Die metagenomische Sequenzierung setzt sich aus molekularbiologischen Techniken zusammen, bei denen Nukleinsäure extrahiert und für die Hochdurchsatzsequenzierung vorbereitet wird. Bei der Hochdurchsatzsequenzierung wird die Nukleotidreihenfolge einer grossen Anzahl von Nukleinsäurefragmenten bestimmt. Da Nukleinsäuren den Bauplan eines Organismus enthalten, ist ihre Sequenz spezifisch für diesen Organismus. Der Vergleich des Outputs der metagenomischen Sequenzierung, der Sequenzier-Reads, mit einer bezeichneten Sequenz-Referenzdatenbank ermöglicht die Identifizierung der Organismen.

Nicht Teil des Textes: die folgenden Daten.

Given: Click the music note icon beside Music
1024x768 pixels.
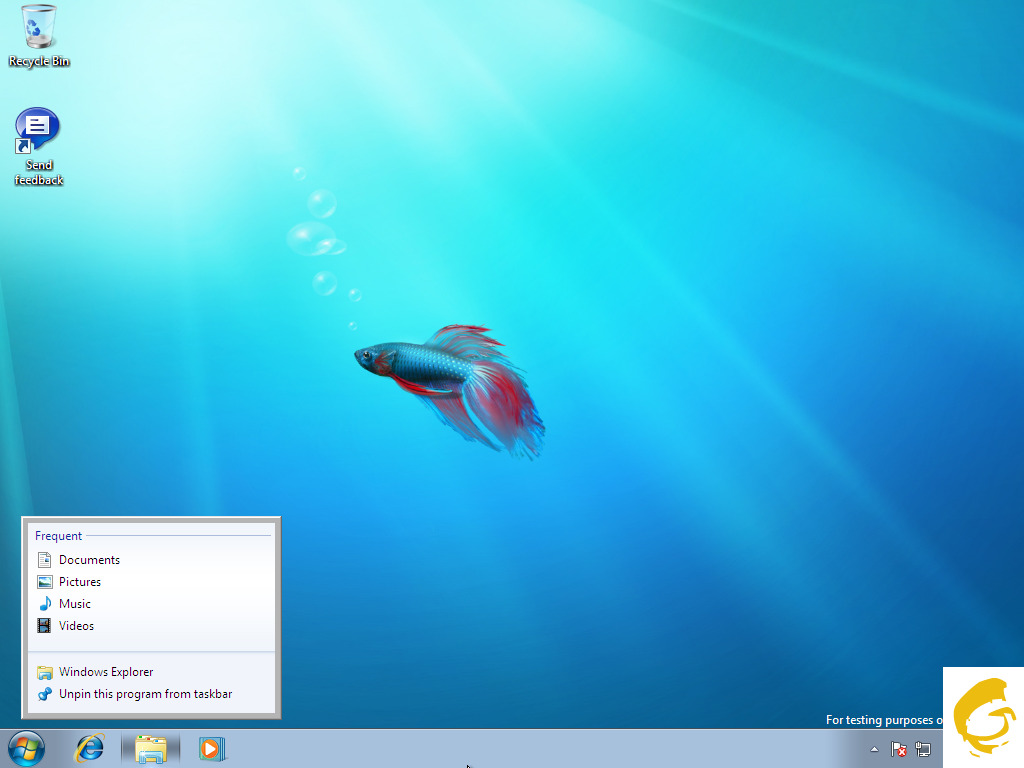Looking at the screenshot, I should 44,604.
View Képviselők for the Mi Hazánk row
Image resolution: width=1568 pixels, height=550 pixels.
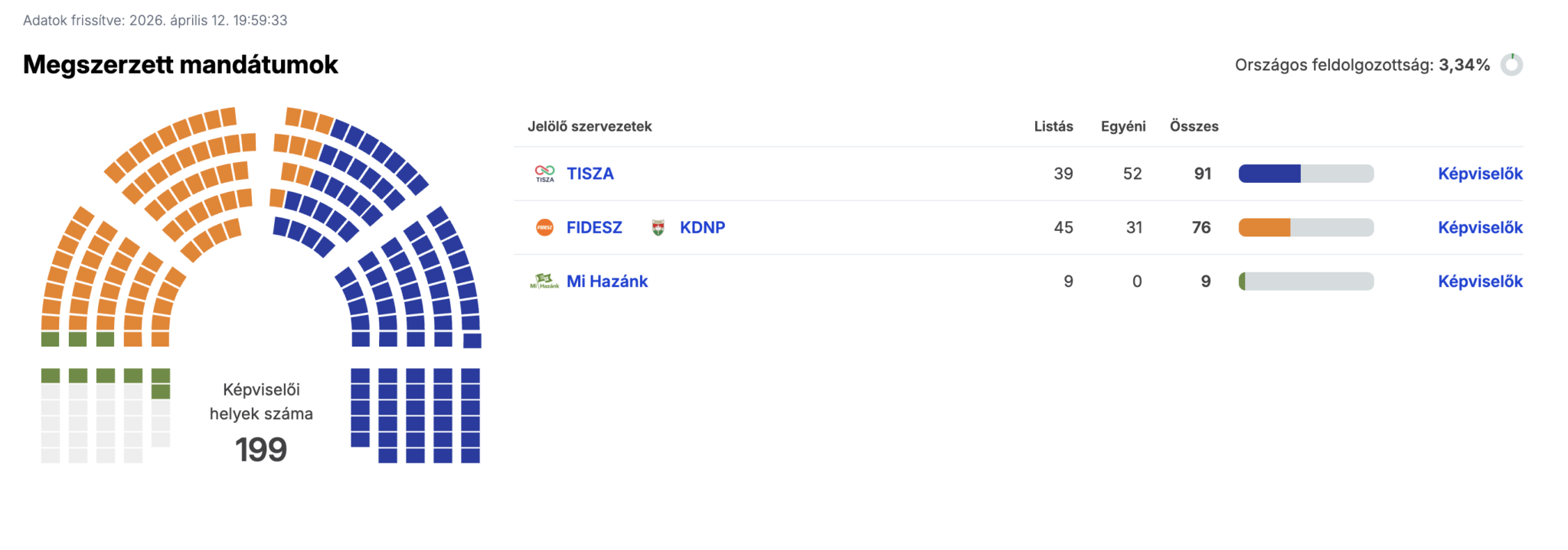[1479, 282]
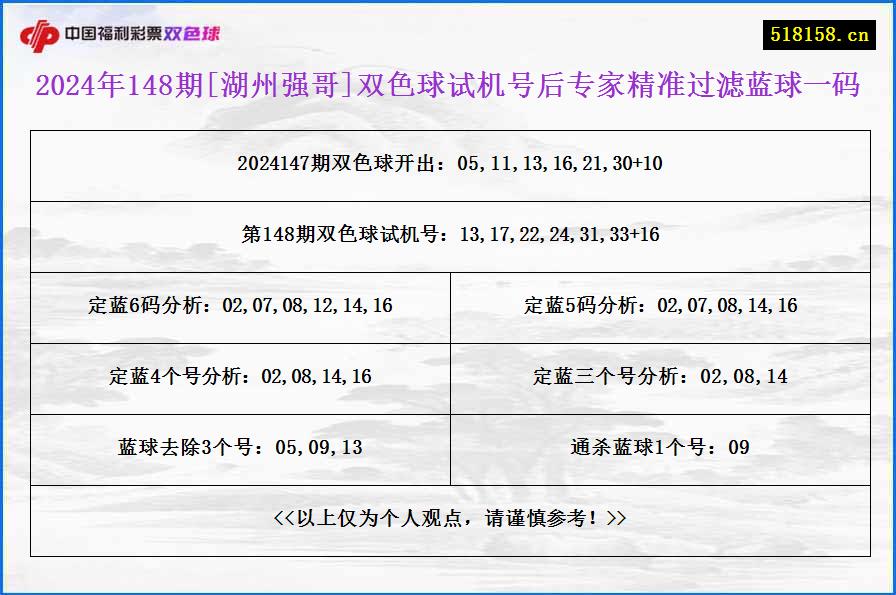
Task: Click the 定蓝4个号分析 table cell
Action: coord(240,378)
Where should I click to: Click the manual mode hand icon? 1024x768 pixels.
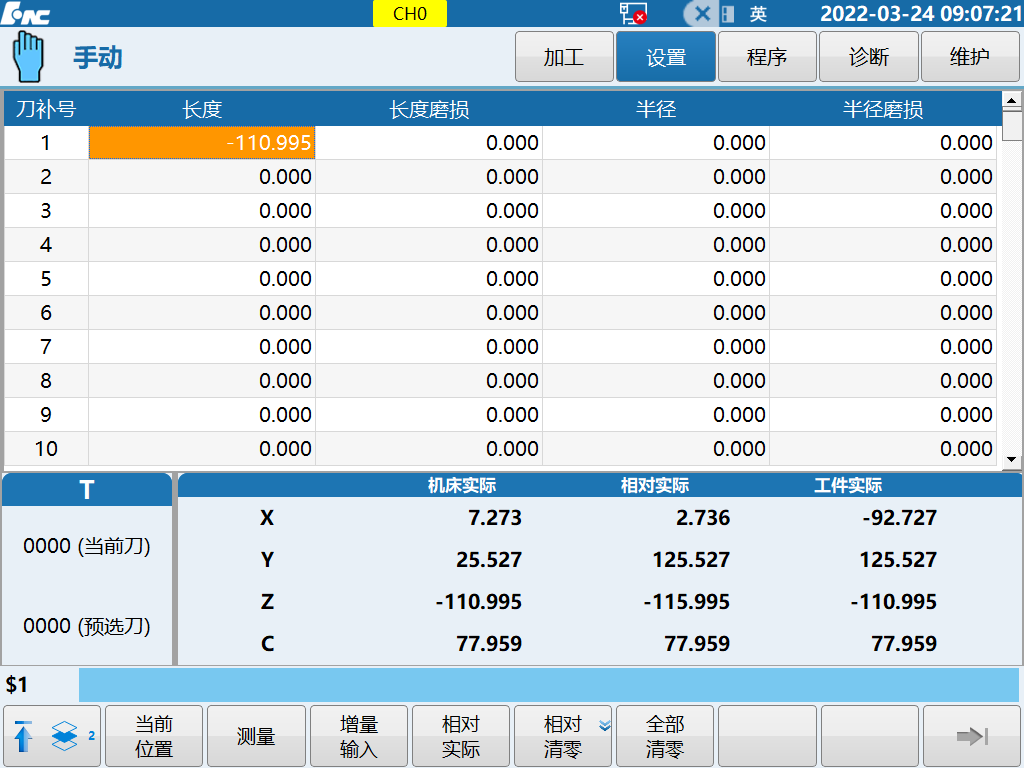pyautogui.click(x=30, y=56)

Diese Methode kann als ungezielter diagnostischer Test eingesetzt werden, um den infektionsverursachenden Organismus zu finden, ohne dass ein spezifischer Verdacht besteht. Allerdings ist die Diagnose typischerweise auf die bekannten und charakterisierten Organismen beschränkt, von denen eine Genomsequenz in der Referenzdatenbank vorhanden ist. Das bedeutet, dass nach der Klassifizierung der Sequenzier-Reads aus einer Probe durch den Vergleich mit der Referenzdatenbank immer einige Reads übrig bleiben, für die keine passende Übereinstimmung gefunden werden kann. Die Charakterisierung der Ursache dieser unklassifizierten Sequenzierungs-Reads kann wichtig sein, um die Methode und ihre Schwächen zu verstehen.

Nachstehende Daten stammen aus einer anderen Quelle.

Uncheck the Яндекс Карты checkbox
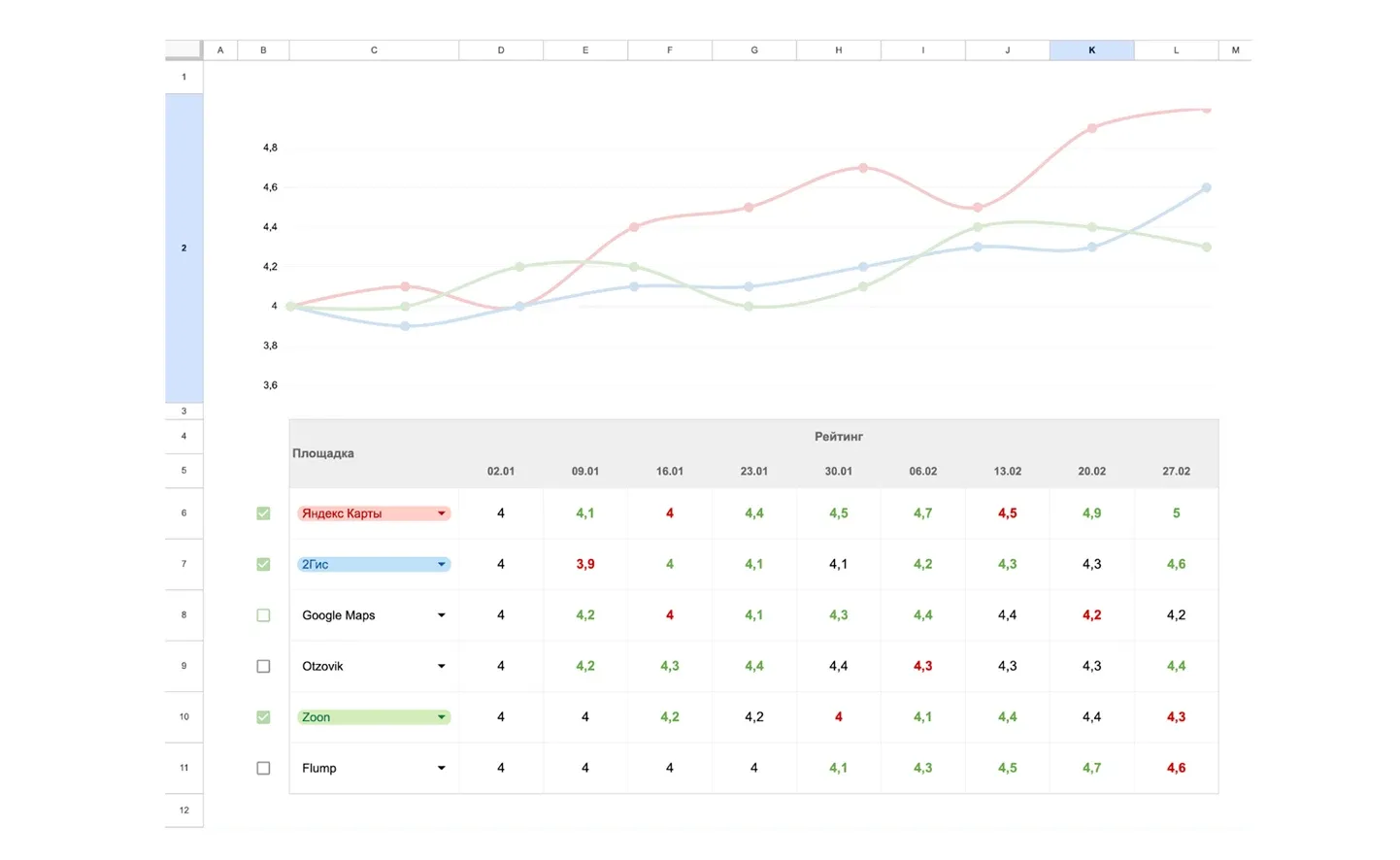 pyautogui.click(x=263, y=513)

In dieser Arbeit werden die unklassifizierten Sequenzierungs-Reads von 283 Rachenabstrichproben, die einer metagenomischen Sequenzierung unterzogen wurden, systematisch untersucht. Die Ergebnisse deuten darauf hin, dass unklassifizierte Reads teilweise durch eine geringere Qualität der Sequenzleseergebnisse erklärt werden können.

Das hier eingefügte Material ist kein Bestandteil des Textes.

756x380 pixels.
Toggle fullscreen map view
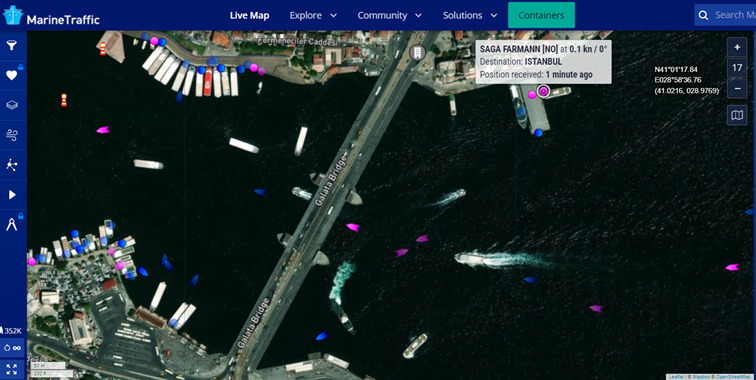tap(12, 370)
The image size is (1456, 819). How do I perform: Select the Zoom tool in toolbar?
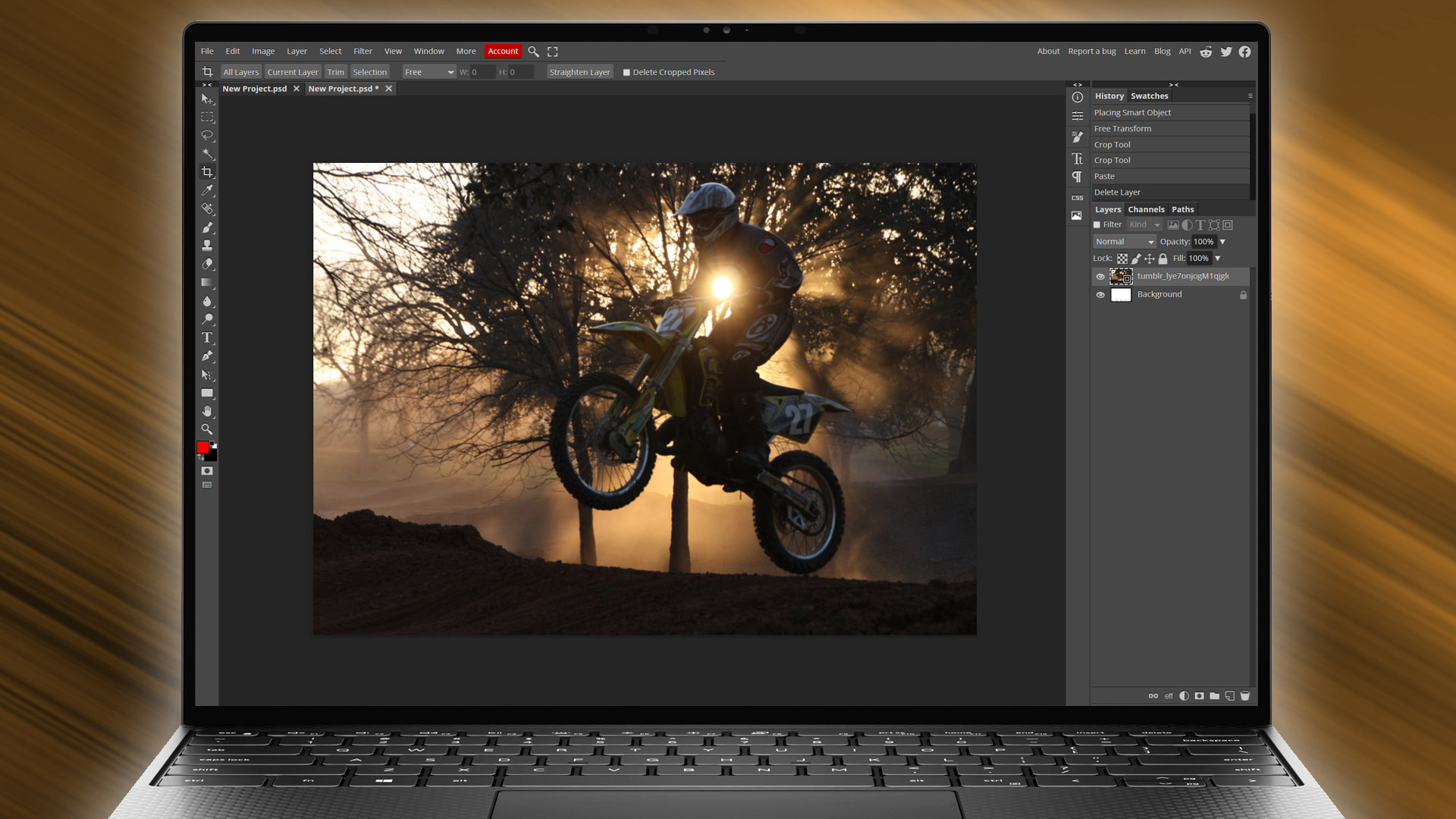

Uncharakterisierte Organismen oder Organismen mit einer grossen genetischen Diversität (wenn sie nicht in der Referenzdatenbank enthalten sind) liefern eine weitere Erklärung für den verbleibenden Anteil unklassifizierter Reads. Es wird eine Methode zur Erkennung von Ausreisserproben, die eine hohe Anzahl unklassifizierter Reads aufweisen, vorgestellt. Dies ermöglicht eine schnelle Filterung nach interessanten Proben, in denen ein uncharakterisierter Organismus vorhanden sein könnte.
Um die genetische Diversität zu berücksichtigen, wird ein halbüberwachter Ansatz vorgestellt und auf den Datensatz angewendet, um dieses Problem bis zu einem gewissen Grad zu überwinden und den Anteil der Sequenzier-Reads mit einem Klassenlabel zu erhöhen.
Die Erfahrungen aus dieser Arbeit werden helfen, unklassifizierte Reads in Zukunft zu verstehen und mit Proben von anderen Körperstellen umzugehen.